Available data section start

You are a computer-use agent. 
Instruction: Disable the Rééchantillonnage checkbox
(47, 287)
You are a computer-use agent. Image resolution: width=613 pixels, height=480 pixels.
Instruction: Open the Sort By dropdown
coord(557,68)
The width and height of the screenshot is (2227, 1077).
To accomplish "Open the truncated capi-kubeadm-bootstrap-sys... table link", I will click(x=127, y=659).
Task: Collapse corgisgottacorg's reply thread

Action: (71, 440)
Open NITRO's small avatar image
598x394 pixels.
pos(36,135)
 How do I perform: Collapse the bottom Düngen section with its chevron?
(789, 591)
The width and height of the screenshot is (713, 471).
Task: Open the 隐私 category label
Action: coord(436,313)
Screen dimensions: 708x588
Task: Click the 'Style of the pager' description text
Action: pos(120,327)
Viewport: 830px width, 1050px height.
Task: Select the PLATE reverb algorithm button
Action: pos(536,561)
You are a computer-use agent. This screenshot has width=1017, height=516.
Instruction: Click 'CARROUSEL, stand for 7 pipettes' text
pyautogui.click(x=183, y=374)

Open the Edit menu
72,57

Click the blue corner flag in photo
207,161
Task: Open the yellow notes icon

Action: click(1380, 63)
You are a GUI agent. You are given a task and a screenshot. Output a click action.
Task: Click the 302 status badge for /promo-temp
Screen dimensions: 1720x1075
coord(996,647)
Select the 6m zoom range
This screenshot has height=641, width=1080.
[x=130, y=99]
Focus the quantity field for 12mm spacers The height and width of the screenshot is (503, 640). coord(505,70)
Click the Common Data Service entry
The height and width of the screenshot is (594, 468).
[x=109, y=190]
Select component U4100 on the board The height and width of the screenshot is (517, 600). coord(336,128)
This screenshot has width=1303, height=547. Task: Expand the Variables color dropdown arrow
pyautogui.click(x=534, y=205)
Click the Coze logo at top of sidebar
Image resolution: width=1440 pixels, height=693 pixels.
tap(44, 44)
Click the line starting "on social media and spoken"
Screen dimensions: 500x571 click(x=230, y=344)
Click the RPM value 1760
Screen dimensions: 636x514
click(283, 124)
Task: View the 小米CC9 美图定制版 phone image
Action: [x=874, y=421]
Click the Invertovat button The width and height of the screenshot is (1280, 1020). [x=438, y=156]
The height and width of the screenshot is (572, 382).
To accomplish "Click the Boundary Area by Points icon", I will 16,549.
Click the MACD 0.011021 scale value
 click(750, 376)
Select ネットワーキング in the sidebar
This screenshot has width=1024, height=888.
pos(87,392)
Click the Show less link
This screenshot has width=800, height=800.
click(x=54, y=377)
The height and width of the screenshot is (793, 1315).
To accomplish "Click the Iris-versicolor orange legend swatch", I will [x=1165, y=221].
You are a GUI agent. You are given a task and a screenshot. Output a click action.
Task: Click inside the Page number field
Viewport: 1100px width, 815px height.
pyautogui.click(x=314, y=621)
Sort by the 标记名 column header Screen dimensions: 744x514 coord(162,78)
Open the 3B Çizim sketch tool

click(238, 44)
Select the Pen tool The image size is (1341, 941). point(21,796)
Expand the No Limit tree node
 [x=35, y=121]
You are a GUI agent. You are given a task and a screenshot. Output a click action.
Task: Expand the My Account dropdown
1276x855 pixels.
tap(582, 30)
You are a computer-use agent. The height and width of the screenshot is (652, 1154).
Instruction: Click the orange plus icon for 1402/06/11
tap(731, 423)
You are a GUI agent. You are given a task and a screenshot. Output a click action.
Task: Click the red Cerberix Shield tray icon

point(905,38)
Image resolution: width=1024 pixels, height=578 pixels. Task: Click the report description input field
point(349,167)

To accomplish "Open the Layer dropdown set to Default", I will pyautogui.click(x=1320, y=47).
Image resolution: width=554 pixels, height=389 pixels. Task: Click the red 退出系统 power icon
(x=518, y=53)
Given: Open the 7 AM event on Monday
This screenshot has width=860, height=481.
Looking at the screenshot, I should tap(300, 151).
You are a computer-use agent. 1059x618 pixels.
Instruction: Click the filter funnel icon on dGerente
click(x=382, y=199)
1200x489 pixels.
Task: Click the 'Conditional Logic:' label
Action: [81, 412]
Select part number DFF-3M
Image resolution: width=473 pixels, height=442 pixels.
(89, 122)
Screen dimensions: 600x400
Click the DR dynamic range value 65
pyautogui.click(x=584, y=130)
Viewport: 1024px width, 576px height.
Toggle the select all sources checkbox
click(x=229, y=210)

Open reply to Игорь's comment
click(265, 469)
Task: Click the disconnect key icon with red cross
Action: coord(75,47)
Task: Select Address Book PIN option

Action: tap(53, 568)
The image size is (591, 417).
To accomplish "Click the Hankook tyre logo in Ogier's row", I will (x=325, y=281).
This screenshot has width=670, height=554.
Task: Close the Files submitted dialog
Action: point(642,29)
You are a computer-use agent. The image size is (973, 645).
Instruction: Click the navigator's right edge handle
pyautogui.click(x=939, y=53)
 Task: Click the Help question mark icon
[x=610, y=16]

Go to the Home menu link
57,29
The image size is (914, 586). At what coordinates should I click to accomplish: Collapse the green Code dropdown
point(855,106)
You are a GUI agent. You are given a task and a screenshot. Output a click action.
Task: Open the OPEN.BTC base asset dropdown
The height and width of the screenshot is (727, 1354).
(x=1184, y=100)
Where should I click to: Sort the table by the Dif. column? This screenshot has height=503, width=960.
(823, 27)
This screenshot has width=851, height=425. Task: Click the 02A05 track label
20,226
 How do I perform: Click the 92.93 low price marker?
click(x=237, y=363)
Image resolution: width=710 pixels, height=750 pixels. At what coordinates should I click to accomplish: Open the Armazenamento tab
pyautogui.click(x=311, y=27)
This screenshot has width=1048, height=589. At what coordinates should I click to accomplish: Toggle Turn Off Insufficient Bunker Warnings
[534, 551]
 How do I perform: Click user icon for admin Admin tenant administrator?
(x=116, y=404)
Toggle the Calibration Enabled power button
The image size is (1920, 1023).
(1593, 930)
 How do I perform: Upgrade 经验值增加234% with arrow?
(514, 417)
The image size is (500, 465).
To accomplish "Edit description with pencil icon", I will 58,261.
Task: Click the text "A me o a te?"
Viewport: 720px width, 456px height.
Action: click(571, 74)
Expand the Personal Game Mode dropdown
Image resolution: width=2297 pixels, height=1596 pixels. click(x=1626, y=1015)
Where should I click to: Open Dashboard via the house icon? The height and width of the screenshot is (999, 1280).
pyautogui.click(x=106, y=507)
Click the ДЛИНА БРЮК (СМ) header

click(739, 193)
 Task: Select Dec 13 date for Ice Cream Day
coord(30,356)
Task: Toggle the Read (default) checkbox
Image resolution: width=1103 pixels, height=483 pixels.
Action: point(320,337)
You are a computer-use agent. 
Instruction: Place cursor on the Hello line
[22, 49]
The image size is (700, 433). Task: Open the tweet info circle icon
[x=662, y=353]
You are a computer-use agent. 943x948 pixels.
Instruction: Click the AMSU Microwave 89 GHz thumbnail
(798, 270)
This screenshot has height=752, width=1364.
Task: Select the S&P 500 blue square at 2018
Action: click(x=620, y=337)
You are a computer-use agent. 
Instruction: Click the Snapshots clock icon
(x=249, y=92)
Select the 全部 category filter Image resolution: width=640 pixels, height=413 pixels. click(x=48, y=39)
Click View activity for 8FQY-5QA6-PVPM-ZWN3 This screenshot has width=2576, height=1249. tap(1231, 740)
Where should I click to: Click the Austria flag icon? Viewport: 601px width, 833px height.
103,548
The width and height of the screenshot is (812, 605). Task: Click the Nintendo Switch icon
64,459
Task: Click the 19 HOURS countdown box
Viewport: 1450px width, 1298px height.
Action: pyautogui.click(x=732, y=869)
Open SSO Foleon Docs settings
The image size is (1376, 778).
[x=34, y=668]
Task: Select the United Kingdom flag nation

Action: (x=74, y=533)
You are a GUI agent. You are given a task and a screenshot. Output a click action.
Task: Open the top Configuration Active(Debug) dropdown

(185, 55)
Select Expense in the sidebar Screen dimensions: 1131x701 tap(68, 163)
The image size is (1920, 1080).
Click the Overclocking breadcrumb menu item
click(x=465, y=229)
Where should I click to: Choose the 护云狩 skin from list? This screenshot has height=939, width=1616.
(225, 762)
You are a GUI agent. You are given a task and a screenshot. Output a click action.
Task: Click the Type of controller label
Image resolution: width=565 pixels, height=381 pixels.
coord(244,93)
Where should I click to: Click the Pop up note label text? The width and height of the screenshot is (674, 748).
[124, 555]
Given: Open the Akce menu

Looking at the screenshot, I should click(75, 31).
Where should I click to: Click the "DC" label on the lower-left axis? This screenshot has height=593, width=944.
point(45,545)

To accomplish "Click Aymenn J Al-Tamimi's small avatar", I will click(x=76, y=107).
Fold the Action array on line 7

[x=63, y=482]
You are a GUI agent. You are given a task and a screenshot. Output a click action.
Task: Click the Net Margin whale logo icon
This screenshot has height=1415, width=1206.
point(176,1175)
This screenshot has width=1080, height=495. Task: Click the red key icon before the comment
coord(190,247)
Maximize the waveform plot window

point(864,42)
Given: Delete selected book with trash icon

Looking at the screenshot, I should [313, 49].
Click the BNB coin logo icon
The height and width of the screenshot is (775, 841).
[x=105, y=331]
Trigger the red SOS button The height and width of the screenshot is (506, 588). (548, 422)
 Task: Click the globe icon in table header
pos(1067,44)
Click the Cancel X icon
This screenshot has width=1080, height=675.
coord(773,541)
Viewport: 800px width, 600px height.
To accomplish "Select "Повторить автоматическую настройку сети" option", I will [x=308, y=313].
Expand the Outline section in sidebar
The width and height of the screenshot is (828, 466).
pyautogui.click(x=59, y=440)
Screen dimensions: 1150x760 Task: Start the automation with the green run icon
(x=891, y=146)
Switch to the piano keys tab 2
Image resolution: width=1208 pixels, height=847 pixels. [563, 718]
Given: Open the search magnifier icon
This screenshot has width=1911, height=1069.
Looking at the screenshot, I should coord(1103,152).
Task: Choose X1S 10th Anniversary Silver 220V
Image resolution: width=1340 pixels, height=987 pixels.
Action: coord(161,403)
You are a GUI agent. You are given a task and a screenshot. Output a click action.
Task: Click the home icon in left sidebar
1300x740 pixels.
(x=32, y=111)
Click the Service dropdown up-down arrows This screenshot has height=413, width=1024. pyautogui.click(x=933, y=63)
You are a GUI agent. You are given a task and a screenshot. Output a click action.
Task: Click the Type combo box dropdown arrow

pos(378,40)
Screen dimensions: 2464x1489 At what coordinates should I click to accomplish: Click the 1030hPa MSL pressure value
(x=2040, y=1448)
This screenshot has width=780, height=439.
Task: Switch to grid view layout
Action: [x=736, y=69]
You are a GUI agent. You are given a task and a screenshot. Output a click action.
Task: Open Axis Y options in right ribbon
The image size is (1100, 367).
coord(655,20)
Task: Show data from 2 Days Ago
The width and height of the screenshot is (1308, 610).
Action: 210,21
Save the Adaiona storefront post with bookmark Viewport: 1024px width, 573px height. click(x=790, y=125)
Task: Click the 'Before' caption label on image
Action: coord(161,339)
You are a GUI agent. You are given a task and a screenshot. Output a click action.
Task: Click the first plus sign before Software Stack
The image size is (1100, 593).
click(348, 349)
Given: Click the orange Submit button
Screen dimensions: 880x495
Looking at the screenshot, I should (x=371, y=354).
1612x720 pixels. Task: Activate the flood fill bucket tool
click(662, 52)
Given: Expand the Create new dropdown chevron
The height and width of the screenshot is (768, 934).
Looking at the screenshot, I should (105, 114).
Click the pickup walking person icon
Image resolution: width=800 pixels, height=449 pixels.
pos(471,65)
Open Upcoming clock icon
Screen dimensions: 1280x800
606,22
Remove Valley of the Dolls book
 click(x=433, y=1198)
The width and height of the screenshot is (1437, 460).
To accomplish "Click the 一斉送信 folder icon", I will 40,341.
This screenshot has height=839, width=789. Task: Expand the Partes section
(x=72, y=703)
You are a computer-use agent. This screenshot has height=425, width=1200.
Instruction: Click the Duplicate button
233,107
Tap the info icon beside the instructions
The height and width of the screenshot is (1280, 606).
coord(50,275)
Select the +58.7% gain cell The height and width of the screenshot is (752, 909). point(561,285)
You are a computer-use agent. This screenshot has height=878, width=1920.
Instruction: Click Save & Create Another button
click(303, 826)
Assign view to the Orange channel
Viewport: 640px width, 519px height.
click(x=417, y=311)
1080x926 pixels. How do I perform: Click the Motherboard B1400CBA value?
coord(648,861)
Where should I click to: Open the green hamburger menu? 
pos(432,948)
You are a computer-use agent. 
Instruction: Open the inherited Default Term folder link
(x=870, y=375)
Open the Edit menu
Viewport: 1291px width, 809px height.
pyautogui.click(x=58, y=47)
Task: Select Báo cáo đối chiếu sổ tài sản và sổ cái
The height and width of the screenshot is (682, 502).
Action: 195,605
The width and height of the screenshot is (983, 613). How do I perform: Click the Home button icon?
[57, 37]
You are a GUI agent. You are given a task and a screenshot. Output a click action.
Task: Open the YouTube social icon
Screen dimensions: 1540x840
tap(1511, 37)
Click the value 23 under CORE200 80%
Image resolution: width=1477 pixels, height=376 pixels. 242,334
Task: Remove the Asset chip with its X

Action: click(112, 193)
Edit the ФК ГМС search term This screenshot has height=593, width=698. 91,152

Available data section end

[Assignment]
When you reach the line containing "Instruction: Click the filter" in the data above, start copying exactly, and stop after the line containing "You are a computer-use agent. The image".

[Result]
Instruction: Click the filter funnel icon on dGerente
click(x=382, y=199)
1200x489 pixels.
Task: Click the 'Conditional Logic:' label
Action: [81, 412]
Select part number DFF-3M
Image resolution: width=473 pixels, height=442 pixels.
(89, 122)
Screen dimensions: 600x400
Click the DR dynamic range value 65
pyautogui.click(x=584, y=130)
Viewport: 1024px width, 576px height.
Toggle the select all sources checkbox
click(x=229, y=210)

Open reply to Игорь's comment
click(265, 469)
Task: Click the disconnect key icon with red cross
Action: coord(75,47)
Task: Select Address Book PIN option

Action: tap(53, 568)
The image size is (591, 417).
To accomplish "Click the Hankook tyre logo in Ogier's row", I will (x=325, y=281).
This screenshot has width=670, height=554.
Task: Close the Files submitted dialog
Action: point(642,29)
You are a computer-use agent. The image size is (973, 645).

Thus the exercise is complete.